## YOUR ASSIGNMENT
A line below contains "Screen dimensions: 990x705", and a later one contains "Click the magic". Repeat both, with every line between them, exactly.

..........

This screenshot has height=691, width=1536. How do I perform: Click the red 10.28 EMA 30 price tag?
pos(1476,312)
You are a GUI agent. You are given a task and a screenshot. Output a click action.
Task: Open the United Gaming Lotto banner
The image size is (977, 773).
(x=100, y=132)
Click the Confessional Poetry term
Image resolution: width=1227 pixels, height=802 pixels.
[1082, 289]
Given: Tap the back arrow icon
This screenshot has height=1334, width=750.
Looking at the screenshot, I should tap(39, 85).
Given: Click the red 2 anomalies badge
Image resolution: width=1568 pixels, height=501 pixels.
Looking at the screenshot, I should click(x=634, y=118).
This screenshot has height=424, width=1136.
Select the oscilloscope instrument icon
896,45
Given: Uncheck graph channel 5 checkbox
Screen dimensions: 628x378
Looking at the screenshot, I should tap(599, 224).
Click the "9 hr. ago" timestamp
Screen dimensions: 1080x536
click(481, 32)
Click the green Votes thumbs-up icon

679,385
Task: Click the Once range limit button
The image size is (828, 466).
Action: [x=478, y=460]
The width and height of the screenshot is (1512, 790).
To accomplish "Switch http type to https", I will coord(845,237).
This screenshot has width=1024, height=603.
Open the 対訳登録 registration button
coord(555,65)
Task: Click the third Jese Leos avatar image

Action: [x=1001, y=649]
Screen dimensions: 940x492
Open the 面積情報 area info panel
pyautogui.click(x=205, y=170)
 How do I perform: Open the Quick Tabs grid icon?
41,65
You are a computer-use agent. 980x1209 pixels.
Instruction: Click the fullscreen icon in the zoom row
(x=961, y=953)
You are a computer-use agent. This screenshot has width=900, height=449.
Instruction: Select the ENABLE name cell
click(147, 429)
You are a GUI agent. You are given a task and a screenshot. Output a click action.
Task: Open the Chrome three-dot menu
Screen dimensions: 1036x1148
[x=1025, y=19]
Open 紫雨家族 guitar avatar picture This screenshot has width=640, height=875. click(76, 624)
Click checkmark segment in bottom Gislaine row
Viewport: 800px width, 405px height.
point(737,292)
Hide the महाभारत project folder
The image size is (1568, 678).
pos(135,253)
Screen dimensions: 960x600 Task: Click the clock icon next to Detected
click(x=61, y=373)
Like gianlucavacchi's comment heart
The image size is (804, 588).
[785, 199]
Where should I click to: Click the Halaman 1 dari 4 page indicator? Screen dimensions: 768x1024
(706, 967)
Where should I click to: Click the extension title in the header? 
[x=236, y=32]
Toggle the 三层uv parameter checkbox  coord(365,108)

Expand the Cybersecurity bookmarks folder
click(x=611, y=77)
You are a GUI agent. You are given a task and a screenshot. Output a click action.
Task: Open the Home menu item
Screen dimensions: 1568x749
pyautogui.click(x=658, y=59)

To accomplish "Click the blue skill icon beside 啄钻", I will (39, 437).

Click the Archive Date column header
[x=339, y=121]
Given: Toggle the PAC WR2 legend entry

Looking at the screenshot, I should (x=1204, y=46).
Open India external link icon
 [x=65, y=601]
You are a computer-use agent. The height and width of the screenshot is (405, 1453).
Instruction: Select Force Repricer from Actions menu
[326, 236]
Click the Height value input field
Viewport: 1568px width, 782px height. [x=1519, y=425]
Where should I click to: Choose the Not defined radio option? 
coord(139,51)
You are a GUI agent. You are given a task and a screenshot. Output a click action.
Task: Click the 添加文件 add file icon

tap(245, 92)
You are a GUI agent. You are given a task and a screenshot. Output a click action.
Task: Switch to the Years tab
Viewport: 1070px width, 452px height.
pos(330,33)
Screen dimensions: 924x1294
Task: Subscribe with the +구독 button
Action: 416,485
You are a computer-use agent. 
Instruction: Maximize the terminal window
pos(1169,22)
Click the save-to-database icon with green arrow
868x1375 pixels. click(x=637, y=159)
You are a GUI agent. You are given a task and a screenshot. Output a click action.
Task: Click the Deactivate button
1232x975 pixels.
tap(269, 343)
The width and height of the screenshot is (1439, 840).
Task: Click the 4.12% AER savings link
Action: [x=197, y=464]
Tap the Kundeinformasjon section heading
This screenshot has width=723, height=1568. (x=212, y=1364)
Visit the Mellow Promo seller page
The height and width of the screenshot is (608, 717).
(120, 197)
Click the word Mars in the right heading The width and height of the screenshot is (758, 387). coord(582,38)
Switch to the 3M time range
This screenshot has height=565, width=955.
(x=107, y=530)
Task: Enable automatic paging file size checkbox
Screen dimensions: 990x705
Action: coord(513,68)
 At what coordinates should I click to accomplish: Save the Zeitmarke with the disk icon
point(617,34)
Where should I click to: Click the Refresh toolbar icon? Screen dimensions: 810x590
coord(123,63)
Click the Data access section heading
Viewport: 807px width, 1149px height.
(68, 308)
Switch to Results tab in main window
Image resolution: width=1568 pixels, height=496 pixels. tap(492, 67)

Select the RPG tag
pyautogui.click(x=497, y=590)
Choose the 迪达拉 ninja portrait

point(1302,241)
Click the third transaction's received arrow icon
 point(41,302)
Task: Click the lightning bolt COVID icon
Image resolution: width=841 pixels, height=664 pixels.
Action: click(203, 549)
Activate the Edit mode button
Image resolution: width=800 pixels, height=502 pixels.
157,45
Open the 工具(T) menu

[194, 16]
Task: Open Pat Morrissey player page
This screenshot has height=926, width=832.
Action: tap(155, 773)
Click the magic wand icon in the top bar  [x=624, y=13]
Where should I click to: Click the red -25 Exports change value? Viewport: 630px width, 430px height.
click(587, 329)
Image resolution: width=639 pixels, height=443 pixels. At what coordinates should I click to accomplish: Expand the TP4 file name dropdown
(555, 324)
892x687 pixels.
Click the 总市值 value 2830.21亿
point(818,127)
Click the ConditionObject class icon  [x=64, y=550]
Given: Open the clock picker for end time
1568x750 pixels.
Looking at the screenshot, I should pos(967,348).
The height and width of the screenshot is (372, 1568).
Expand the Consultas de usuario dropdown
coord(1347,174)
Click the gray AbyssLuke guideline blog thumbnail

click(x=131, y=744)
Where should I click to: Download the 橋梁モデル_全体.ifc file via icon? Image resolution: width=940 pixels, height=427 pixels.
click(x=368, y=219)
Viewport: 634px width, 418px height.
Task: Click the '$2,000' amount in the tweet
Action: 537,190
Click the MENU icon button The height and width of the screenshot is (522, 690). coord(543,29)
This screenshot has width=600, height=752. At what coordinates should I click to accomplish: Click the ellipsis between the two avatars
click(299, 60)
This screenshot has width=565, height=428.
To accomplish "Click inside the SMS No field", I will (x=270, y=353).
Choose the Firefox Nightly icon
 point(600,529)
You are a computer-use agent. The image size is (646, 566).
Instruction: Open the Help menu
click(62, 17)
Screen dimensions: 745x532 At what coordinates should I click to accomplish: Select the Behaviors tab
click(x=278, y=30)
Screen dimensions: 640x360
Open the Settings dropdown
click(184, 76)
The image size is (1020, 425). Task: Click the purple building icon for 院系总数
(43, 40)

..........

## WORKED SOLUTION
Screen dimensions: 990x705
Action: coord(513,68)
 At what coordinates should I click to accomplish: Save the Zeitmarke with the disk icon
point(617,34)
Where should I click to: Click the Refresh toolbar icon? Screen dimensions: 810x590
coord(123,63)
Click the Data access section heading
Viewport: 807px width, 1149px height.
(68, 308)
Switch to Results tab in main window
Image resolution: width=1568 pixels, height=496 pixels. tap(492, 67)

Select the RPG tag
pyautogui.click(x=497, y=590)
Choose the 迪达拉 ninja portrait

point(1302,241)
Click the third transaction's received arrow icon
 point(41,302)
Task: Click the lightning bolt COVID icon
Image resolution: width=841 pixels, height=664 pixels.
Action: click(203, 549)
Activate the Edit mode button
Image resolution: width=800 pixels, height=502 pixels.
157,45
Open the 工具(T) menu

[194, 16]
Task: Open Pat Morrissey player page
This screenshot has height=926, width=832.
Action: tap(155, 773)
Click the magic wand icon in the top bar  [x=624, y=13]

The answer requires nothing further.